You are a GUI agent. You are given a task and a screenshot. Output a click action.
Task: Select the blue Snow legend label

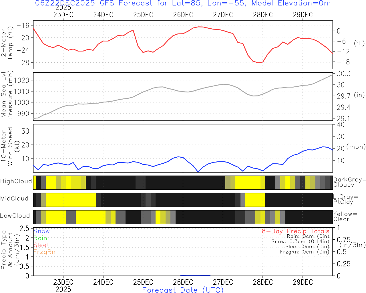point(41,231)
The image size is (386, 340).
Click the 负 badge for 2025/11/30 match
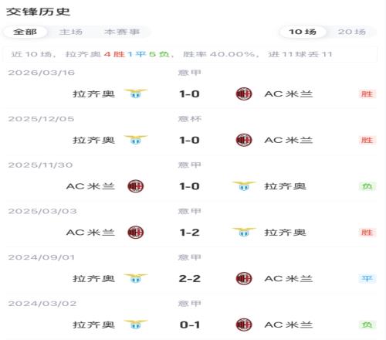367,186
==
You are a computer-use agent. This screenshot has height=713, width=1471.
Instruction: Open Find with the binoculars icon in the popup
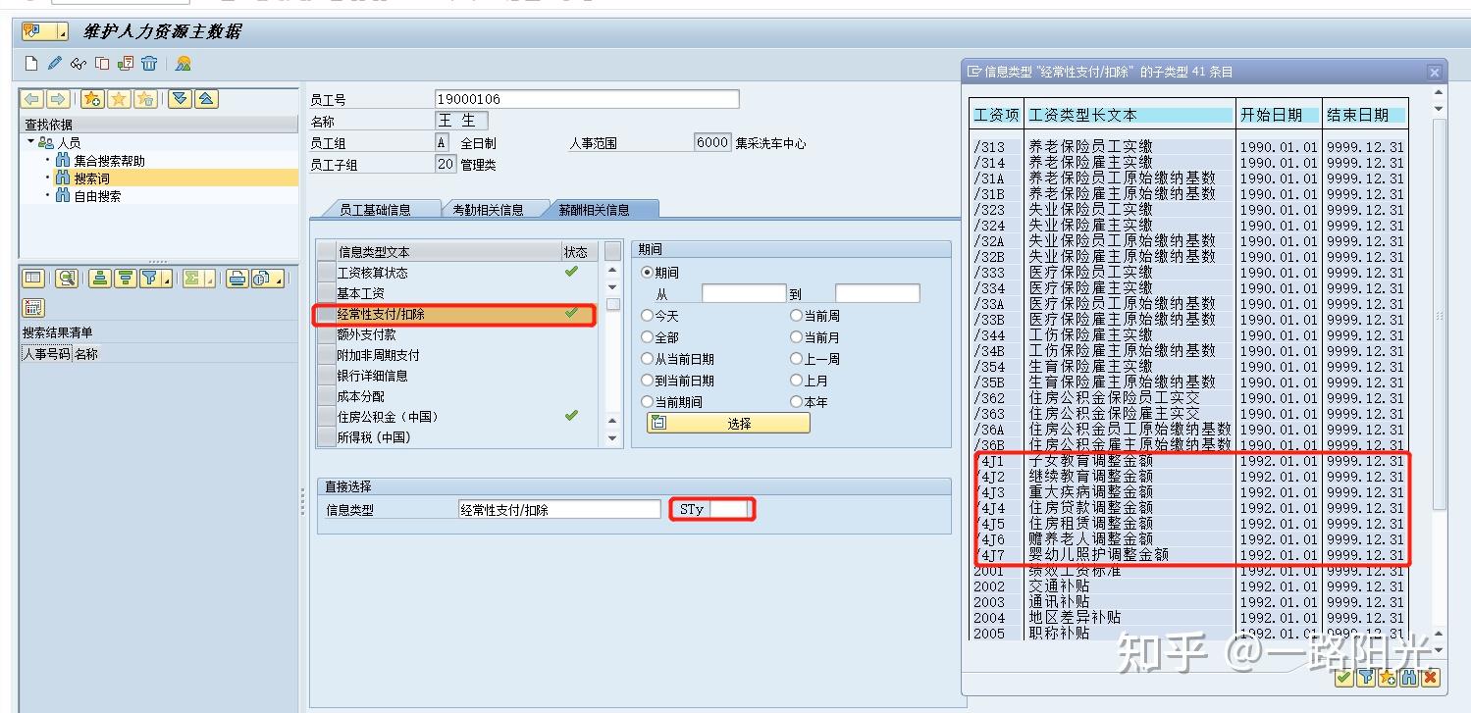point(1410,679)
==
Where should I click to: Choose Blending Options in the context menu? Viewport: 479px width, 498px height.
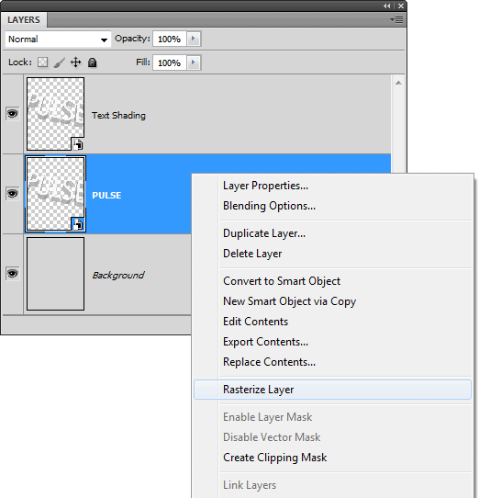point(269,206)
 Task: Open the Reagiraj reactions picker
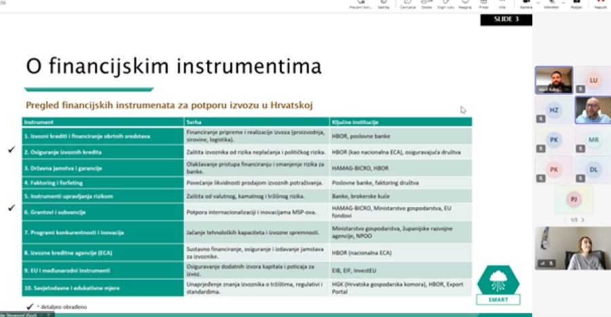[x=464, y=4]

Aim of the exercise:
Copy all lines of the preceding data that hold the word "screenshot".

Exercise result:
You are a GUI agent. You are given a task and a screenshot. Output a click action.
You are a computer-use agent. This screenshot has height=713, width=1471.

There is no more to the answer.